An immortal David Warner tries to bring on the end of the world by killing people with wax museum exhibits. Zach Galligan, Bobby Briggs, and the perpetual 80s teen Deborah Foreman play three of a group of six potential victims who are invited to a private midnight showing at the museum. John Rhys-Davies cameos as a werewolf, and Patrick Macnee is a monster hunter. As each person disappears into the exhibits’ dimensions one by one, they get to experience a sort of “be careful what you wish for” scenario, whether it’s a wish for a sophisticated lover, a secret fetish, and interest in a certain period of history, or simply to get back an item they dropped on the wrong side of the velvet rope. All the Dude ever wanted was his rug back.
Every time I watch Waxwork, the only thing I retain until the next time is the revolting steak tartare scene, and the Marquis De Sade scene. And every time, I wish the movie was over about 40 minutes in, but then I wait until the final battle at the end and I think, “this is awesome; why did I wish it was over?” I believe this is because of bad pacing. This could have been an amazing anthology (and I hate anthologies for the most part, so I’m not saying this lightly) about each person’s demise by exhibit, if the trips into the other worlds had been longer, more serious, and trippy. But me, I always wish everything was more trippy, so you can discount that opinion.

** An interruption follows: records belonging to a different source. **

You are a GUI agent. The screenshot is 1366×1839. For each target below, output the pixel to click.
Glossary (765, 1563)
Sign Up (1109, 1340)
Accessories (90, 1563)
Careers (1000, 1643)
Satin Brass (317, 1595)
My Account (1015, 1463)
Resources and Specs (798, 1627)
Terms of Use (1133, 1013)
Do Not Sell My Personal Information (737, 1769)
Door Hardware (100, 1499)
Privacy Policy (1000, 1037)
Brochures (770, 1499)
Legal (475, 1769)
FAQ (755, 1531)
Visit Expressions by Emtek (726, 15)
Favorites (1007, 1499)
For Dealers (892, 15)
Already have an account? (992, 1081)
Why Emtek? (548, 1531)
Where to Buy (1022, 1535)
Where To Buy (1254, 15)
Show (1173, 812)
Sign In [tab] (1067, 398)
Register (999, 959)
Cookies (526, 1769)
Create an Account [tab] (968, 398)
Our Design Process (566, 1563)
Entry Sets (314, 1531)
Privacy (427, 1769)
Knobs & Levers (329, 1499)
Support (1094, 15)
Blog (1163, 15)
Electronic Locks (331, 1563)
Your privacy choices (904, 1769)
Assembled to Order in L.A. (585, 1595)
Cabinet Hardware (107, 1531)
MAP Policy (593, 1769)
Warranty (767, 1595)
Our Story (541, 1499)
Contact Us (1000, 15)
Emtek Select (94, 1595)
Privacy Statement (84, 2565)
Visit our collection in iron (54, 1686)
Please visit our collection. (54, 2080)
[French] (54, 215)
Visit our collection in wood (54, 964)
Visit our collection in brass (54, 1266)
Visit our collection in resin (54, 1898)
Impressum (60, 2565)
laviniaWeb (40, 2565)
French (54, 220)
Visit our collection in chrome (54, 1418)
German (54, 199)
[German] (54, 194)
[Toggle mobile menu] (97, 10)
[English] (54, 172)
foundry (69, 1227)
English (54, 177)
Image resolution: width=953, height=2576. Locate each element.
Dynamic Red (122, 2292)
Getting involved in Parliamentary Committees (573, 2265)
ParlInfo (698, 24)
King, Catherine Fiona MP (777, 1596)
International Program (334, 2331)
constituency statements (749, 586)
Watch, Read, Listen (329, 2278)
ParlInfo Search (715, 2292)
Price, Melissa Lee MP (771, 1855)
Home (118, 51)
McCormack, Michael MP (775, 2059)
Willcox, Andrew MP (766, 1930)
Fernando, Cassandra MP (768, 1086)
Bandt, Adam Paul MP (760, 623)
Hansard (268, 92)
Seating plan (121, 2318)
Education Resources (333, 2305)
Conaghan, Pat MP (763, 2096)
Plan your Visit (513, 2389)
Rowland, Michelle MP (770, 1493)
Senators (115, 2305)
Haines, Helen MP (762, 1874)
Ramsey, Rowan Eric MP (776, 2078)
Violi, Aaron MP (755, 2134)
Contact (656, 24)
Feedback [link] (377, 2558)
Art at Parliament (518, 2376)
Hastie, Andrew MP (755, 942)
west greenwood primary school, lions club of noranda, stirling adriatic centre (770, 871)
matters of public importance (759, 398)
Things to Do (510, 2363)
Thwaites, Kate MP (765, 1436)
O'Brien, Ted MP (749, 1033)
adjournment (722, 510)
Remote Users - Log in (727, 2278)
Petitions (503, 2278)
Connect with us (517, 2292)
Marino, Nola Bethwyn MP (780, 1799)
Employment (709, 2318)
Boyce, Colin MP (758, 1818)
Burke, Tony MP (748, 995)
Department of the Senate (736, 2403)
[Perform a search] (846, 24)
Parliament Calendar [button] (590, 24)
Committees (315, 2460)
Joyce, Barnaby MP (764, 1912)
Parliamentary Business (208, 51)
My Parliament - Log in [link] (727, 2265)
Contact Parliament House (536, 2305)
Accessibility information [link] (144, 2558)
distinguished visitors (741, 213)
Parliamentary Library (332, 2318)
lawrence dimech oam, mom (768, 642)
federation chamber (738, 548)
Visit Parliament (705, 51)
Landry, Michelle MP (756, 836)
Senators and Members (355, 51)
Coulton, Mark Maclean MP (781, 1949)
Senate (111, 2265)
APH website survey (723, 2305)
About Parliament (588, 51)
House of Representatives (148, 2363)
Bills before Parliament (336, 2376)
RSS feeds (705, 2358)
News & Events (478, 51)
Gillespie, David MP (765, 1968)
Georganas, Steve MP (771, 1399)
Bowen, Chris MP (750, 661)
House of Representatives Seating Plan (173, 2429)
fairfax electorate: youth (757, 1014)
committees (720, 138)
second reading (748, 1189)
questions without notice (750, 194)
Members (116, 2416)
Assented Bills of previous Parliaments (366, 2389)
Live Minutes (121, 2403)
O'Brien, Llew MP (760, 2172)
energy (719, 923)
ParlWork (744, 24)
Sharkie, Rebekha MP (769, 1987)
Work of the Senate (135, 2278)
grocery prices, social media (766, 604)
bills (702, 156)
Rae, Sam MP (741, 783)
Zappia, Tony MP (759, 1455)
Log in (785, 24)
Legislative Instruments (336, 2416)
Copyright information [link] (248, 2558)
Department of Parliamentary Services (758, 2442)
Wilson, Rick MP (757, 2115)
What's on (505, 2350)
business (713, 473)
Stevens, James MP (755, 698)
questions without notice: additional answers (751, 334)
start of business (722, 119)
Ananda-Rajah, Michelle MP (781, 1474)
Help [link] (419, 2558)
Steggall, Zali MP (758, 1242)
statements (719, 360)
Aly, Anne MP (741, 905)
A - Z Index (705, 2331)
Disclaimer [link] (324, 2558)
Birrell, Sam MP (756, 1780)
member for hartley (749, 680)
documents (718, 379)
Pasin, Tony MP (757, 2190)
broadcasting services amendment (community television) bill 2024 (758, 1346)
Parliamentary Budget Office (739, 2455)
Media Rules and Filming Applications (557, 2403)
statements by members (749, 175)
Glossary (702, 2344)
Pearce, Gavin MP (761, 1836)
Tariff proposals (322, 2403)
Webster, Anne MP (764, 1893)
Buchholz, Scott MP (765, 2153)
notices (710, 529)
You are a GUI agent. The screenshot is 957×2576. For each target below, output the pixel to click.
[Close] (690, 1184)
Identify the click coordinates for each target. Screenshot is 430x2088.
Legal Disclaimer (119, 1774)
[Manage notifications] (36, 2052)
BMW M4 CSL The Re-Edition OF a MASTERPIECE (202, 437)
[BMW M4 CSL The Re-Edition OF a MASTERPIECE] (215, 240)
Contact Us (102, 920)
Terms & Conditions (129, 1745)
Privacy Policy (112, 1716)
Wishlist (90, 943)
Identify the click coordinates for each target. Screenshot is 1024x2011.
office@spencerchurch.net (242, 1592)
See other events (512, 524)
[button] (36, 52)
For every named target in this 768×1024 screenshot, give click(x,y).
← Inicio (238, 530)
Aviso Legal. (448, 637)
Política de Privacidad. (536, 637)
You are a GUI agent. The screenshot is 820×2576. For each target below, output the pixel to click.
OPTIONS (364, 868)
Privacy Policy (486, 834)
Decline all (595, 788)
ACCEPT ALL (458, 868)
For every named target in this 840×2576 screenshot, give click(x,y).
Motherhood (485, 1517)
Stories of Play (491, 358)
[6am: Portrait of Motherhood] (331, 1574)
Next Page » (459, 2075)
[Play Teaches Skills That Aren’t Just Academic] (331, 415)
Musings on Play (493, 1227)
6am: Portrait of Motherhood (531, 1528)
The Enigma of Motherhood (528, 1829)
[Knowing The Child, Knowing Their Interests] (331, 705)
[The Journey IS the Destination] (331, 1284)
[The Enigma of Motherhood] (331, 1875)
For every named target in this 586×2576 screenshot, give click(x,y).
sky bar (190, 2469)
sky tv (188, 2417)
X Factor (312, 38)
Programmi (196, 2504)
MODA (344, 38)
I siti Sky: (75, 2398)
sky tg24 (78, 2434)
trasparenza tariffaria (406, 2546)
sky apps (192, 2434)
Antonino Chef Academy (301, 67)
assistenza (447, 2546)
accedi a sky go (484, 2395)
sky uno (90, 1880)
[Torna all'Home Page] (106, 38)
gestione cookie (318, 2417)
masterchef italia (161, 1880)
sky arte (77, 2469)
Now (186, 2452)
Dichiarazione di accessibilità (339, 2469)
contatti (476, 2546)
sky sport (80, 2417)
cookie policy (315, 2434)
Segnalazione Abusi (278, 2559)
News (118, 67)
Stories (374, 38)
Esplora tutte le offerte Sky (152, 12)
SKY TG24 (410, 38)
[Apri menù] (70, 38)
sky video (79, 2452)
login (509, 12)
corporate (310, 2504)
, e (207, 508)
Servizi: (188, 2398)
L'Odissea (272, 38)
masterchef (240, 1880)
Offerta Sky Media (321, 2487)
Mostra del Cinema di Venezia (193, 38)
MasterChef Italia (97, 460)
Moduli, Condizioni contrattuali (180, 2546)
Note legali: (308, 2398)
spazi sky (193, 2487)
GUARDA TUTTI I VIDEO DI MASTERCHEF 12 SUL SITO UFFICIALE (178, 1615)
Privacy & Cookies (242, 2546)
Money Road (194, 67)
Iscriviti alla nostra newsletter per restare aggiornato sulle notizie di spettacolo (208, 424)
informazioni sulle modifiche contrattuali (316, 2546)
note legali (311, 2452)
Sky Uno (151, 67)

Instead, we have diversions about a bad romance, a questionable professor at the victims’ college, a pointless police investigation, plagiarism, snobbery, and probably some elements I’ve forgotten. There was a good idea about bringing on the end of the world that could have used more attention, if not just focusing on the individual private hells and forgetting about the apocalypse.
But here are my two or three main problems with this admittedly enjoyable piece of 80s cheese, and they’re all personal rather than objective critiques like the pacing. First of all, what does every movie villain hope to attain by bringing on the end of the world? Is the Dark Lord or whoever going to thank you and let you live a nice life, or is he going to destroy you too? Even if you are rich and powerful now, you’re living in a shitty end of the world scenario where highly fashionable punk rockers on motorcycles fight over gasoline. Secondly, I absolutely hate to attend haunted house/funhouse thingies because I startle so easily I need a nerve pill after the thing is over. I went to one, once, when I was a college freshman, and let me tell you that running through the woods being chased by frat boys with chainsaws is a good way to turn an ankle, or at least mess up your shoes. And I will unfriend anyone who thinks it’s a funny joke to hide behind a tree or a parked car and leap out at me in the dark. Thirdly, why do all late 80s/early 90s movies feature an ensemble cast of mostly forgettable actors making wisecracks that aren’t very clever, and daytime scenes in which too much light is coming through a window or blinds?
If you like Waxwork, or even if you have a love/hate relationship with it, see also: Hauntedween, Hell House LLC, and The House That Dripped Blood, which is an old anthology in which Peter Cushing stars in a good wax museum segment.
At the moment, Waxwork is free on Vudu with ads, or available with a Prime subscription. It has its problems, but it’s pretty well preserved for an 80s movie in terms of effects.